(Target position records)
****************************************

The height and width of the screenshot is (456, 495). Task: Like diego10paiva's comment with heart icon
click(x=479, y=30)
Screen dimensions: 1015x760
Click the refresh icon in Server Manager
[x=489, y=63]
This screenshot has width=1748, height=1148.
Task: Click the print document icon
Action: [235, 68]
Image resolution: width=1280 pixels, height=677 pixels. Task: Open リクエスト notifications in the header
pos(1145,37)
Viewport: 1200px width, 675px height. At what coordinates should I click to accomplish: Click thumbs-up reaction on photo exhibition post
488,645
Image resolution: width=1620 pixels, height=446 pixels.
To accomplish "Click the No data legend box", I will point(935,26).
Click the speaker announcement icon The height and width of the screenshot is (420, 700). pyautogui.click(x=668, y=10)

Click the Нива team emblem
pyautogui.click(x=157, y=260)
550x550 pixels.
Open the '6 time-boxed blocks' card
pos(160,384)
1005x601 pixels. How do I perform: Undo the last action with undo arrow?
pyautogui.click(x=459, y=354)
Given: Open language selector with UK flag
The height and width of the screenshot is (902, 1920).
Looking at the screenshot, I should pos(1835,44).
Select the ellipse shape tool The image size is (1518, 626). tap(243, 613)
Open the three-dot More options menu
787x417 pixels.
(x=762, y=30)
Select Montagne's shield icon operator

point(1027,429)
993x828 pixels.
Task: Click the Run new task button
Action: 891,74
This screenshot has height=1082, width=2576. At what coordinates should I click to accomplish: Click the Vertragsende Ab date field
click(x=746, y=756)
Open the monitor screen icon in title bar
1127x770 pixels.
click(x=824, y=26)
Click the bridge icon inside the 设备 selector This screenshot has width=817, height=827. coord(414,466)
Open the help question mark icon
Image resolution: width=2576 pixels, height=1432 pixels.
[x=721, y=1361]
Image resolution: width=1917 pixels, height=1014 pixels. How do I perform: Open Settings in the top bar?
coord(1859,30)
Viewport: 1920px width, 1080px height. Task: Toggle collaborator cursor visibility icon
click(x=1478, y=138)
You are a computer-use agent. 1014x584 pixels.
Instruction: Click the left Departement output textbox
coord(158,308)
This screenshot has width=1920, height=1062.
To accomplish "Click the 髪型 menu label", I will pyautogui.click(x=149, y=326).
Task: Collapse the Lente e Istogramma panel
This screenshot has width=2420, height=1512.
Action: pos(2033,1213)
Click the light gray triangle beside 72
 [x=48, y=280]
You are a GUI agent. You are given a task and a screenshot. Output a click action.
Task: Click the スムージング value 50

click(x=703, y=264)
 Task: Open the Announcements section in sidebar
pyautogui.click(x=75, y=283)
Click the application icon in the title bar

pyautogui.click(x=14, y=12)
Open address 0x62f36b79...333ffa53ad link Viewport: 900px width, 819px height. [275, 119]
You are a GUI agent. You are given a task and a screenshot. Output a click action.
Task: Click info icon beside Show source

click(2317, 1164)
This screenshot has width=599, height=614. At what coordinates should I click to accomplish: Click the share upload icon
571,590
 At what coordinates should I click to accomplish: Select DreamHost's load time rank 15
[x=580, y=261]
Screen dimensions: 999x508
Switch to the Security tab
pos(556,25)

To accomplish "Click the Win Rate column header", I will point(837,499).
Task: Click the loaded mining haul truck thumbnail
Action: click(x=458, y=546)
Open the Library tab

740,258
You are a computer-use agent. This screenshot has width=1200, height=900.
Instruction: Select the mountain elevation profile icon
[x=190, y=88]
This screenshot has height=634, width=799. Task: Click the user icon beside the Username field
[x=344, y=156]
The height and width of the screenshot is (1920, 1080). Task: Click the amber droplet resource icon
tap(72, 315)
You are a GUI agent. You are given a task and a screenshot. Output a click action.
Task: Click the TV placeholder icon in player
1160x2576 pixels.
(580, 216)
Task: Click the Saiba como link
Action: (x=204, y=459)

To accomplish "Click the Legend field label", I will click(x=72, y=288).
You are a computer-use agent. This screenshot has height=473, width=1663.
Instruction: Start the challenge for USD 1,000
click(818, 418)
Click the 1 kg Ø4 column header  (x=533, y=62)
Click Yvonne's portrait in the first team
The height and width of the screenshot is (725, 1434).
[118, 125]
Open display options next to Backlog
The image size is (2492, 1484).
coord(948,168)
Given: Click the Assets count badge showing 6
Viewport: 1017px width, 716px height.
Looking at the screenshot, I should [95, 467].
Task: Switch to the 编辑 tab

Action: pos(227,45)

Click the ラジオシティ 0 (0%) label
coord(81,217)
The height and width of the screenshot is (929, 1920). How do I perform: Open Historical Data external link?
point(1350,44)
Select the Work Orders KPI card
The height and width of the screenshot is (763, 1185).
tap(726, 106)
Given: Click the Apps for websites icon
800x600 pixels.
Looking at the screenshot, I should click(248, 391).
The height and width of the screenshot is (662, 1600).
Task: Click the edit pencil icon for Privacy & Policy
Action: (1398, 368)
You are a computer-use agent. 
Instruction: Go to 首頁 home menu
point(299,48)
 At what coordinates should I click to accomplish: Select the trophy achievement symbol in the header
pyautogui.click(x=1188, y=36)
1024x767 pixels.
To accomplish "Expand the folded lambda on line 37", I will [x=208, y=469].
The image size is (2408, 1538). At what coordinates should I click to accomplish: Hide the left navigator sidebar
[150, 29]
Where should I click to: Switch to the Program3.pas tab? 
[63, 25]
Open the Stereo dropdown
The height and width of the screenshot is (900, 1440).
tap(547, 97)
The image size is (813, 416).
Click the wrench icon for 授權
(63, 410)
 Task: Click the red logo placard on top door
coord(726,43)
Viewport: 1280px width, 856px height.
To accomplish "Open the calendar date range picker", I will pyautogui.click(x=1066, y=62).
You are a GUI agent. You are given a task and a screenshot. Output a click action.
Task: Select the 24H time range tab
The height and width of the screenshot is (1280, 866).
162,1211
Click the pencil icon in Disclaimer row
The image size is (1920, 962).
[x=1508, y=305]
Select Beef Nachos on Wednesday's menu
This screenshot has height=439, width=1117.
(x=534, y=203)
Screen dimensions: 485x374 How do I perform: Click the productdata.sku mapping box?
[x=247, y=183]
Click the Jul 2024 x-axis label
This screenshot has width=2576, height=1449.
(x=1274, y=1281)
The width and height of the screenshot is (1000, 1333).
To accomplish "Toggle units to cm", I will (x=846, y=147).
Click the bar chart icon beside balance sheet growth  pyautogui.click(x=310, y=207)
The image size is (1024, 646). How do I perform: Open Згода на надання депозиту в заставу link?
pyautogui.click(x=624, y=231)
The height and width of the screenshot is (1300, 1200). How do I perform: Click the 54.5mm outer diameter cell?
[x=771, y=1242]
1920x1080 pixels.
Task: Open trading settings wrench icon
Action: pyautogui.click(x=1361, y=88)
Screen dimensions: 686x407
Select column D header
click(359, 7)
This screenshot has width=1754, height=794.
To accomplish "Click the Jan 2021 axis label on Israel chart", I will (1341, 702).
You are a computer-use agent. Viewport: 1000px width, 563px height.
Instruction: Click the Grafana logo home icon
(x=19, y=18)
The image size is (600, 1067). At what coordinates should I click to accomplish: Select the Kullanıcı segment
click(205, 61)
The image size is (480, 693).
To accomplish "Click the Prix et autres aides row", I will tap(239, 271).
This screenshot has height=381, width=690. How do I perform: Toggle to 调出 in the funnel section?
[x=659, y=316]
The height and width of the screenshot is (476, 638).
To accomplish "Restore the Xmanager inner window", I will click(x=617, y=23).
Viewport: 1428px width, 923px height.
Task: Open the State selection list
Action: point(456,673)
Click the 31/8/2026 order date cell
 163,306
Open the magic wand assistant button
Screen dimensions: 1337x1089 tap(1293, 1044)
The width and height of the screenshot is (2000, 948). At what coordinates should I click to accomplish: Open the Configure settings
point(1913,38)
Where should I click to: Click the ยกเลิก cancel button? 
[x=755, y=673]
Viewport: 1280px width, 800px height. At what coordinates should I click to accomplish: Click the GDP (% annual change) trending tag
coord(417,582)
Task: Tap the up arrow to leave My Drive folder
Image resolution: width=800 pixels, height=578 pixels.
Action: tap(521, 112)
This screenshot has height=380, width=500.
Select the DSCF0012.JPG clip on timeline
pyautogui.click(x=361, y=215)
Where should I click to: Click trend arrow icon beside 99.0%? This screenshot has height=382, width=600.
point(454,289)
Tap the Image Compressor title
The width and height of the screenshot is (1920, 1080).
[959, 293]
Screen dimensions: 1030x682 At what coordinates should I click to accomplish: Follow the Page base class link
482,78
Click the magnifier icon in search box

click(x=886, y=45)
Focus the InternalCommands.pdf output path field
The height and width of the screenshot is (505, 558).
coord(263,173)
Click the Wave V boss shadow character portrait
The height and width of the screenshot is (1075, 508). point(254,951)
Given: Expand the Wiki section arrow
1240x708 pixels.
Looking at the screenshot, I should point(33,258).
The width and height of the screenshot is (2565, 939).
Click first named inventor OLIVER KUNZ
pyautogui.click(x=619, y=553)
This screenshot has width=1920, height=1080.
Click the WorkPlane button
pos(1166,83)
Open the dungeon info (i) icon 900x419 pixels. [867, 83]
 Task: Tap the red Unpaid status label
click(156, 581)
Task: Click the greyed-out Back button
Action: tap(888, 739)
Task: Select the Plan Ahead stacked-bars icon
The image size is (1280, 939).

****************************************

EXERCISE » Revise the rows from the line that contains "The width and height of the screenshot is (2000, 948)." through the line that contains "[x=755, y=673]", swapping "Configure" for "Display" and leaving everything else unchanged.

SOLUTION TO THE PROBLEM »
The width and height of the screenshot is (2000, 948). At what coordinates should I click to accomplish: Open the Display settings
point(1913,38)
Where should I click to: Click the ยกเลิก cancel button? 
[x=755, y=673]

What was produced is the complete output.